TASK DETAILS »
The material below contains a line with "Channels (191, 43)" and a line with "[Open navigation menu] (65, 18)". Copy exactly those two lines and all lines between them.

DATA SHOWN »

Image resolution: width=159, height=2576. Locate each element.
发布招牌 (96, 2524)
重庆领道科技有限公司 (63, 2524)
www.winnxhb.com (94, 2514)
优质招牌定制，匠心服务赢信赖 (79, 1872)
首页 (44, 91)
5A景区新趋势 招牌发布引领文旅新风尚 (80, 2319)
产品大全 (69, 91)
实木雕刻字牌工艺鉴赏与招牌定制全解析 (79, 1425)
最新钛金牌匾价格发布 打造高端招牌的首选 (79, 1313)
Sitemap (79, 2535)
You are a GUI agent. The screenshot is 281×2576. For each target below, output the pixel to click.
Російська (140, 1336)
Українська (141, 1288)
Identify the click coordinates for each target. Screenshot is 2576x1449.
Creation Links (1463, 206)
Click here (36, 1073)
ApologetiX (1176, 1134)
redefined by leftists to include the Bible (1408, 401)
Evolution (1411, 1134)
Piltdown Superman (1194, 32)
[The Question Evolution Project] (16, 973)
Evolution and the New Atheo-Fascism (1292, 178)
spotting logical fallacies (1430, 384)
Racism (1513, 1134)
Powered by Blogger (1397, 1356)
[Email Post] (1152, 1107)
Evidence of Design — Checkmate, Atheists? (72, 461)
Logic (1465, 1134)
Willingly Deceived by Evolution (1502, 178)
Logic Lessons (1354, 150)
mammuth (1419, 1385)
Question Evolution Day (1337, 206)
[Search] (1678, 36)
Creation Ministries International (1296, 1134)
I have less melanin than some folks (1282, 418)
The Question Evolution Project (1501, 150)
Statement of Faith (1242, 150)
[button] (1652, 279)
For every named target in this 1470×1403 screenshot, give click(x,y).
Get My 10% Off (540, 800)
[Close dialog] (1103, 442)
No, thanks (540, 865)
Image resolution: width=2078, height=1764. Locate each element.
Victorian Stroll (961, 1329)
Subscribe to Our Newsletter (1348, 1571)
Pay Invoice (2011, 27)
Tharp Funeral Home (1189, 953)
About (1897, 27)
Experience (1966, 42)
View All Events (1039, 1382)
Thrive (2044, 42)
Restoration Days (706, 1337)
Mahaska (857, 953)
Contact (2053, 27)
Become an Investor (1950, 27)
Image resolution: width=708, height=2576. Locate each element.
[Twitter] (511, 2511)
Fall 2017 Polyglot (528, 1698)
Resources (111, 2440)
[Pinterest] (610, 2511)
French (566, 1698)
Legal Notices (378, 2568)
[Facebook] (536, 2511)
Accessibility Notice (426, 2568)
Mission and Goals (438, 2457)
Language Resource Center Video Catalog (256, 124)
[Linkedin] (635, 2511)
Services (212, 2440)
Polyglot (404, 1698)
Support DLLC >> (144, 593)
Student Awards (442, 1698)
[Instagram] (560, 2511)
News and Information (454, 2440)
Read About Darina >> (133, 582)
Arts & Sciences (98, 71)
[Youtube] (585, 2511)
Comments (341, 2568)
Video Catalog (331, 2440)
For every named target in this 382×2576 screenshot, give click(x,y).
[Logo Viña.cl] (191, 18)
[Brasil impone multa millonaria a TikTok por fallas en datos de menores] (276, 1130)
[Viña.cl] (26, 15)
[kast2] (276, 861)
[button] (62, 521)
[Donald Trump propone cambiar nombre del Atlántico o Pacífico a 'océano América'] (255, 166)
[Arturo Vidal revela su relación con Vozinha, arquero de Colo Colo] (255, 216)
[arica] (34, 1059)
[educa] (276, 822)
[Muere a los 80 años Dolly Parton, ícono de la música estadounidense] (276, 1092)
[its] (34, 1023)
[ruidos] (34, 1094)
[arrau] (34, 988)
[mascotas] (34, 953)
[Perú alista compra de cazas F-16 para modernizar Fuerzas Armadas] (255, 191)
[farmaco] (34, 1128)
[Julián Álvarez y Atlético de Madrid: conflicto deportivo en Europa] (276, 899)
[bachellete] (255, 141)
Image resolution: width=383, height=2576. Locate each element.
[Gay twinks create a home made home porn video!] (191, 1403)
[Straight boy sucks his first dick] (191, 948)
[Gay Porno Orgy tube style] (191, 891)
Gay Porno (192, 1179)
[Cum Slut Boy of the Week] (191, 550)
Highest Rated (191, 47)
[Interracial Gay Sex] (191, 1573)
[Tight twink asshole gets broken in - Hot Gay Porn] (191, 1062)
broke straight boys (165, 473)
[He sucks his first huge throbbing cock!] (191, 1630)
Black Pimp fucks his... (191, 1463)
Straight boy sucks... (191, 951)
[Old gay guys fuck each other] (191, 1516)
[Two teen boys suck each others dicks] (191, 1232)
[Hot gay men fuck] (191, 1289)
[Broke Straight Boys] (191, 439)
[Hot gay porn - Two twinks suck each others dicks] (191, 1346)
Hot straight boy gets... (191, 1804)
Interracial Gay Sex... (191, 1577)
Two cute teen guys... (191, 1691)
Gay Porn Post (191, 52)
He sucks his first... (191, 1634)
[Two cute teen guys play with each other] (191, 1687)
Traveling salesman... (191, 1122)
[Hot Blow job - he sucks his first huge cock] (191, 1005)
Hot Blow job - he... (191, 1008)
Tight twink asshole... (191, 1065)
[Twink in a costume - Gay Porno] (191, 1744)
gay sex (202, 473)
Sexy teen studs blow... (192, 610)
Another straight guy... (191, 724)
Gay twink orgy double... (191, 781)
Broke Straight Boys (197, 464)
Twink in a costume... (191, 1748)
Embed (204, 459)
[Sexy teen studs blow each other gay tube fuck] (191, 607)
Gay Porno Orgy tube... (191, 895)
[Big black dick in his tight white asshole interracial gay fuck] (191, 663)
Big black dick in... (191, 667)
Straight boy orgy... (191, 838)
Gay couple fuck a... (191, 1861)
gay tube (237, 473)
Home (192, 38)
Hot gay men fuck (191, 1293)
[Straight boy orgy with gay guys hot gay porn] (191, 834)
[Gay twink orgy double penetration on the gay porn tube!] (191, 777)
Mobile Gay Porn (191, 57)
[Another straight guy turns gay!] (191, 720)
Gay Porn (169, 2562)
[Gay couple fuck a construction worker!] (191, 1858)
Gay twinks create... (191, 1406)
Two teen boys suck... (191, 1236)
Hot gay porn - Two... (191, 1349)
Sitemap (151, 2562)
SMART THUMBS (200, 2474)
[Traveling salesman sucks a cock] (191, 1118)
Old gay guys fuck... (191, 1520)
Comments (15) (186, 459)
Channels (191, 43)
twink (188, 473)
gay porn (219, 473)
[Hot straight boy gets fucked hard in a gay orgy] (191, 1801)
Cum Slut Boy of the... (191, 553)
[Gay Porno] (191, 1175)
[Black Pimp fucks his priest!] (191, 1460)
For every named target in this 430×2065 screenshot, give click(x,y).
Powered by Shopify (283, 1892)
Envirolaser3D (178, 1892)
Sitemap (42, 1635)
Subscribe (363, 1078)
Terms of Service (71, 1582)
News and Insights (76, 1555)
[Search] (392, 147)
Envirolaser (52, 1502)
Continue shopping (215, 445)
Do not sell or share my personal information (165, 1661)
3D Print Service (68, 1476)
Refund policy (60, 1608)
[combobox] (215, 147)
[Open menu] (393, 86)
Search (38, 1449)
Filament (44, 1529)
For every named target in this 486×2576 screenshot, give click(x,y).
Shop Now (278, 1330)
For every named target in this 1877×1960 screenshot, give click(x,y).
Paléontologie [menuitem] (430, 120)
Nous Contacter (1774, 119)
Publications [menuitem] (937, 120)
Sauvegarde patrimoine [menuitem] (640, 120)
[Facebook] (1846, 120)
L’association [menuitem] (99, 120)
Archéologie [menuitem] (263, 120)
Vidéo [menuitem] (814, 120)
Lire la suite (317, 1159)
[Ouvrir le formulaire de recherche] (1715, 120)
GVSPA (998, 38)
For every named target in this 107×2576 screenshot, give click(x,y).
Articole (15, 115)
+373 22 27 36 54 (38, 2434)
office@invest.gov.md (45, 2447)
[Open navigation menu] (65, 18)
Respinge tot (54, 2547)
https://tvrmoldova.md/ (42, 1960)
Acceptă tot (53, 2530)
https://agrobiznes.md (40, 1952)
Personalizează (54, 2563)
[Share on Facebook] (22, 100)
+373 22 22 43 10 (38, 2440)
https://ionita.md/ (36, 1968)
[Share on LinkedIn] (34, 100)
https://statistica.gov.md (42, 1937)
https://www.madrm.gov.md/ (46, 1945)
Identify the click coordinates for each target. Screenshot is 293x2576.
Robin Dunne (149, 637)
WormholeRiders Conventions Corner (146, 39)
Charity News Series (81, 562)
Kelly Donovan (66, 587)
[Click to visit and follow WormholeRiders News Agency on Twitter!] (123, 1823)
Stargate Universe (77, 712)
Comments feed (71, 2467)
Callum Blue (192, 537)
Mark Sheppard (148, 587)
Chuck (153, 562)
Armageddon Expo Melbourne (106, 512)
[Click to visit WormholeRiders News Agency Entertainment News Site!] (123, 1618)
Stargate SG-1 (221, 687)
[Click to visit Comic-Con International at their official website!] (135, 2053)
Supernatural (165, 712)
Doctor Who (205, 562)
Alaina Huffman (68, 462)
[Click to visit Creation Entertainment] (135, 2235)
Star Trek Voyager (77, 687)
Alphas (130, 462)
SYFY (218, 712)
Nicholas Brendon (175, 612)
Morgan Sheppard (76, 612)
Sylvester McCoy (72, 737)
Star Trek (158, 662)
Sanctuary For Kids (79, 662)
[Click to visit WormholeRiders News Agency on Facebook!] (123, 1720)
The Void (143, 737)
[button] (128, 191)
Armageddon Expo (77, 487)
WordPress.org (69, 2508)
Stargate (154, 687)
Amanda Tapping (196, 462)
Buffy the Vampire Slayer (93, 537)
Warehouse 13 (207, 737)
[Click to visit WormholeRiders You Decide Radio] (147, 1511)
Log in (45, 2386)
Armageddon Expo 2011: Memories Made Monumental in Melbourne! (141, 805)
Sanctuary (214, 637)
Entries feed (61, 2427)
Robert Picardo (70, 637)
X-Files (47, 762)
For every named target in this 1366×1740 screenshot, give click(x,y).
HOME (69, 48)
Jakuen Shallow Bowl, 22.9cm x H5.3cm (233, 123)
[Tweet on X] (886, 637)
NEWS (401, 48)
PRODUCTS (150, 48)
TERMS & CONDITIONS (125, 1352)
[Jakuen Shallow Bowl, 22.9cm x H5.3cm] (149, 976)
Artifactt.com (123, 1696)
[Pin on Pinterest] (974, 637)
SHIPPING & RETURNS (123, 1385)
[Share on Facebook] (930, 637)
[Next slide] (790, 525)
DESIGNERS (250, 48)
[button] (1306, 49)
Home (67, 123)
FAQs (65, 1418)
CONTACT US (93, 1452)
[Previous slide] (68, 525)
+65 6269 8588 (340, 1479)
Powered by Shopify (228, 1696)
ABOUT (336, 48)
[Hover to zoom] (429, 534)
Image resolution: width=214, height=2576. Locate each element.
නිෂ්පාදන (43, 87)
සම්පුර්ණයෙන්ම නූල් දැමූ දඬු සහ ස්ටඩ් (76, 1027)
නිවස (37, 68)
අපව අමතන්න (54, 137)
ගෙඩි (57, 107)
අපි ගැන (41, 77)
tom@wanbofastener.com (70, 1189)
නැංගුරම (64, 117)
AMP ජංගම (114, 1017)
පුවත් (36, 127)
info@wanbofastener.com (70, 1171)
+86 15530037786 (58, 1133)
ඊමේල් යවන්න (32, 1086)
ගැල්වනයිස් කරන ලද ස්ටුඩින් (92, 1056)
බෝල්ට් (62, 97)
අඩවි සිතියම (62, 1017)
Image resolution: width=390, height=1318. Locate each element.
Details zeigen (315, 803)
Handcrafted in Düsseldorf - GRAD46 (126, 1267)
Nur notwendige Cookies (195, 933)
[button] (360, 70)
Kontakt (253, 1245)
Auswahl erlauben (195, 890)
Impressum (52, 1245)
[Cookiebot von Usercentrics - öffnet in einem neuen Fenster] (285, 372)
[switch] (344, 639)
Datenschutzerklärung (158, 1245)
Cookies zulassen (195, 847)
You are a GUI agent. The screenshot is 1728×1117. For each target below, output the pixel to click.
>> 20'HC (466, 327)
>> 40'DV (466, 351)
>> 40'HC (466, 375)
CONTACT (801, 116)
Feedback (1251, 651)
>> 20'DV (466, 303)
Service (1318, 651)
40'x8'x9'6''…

OUTPUT BELOW »
Channels (191, 43)
twink (188, 473)
gay porn (219, 473)
[Hot straight boy gets fucked hard in a gay orgy] (191, 1801)
Cum Slut Boy of the... (191, 553)
[Gay Porno] (191, 1175)
[Black Pimp fucks his priest!] (191, 1460)
For every named target in this 430×2065 screenshot, give click(x,y).
Powered by Shopify (283, 1892)
Envirolaser3D (178, 1892)
Sitemap (42, 1635)
Subscribe (363, 1078)
Terms of Service (71, 1582)
News and Insights (76, 1555)
[Search] (392, 147)
Envirolaser (52, 1502)
Continue shopping (215, 445)
Do not sell or share my personal information (165, 1661)
3D Print Service (68, 1476)
Refund policy (60, 1608)
[combobox] (215, 147)
[Open menu] (393, 86)
Search (38, 1449)
Filament (44, 1529)
For every named target in this 486×2576 screenshot, give click(x,y).
Shop Now (278, 1330)
For every named target in this 1877×1960 screenshot, give click(x,y).
Paléontologie [menuitem] (430, 120)
Nous Contacter (1774, 119)
Publications [menuitem] (937, 120)
Sauvegarde patrimoine [menuitem] (640, 120)
[Facebook] (1846, 120)
L’association [menuitem] (99, 120)
Archéologie [menuitem] (263, 120)
Vidéo [menuitem] (814, 120)
Lire la suite (317, 1159)
[Ouvrir le formulaire de recherche] (1715, 120)
GVSPA (998, 38)
For every named target in this 107×2576 screenshot, give click(x,y).
Articole (15, 115)
+373 22 27 36 54 (38, 2434)
office@invest.gov.md (45, 2447)
[Open navigation menu] (65, 18)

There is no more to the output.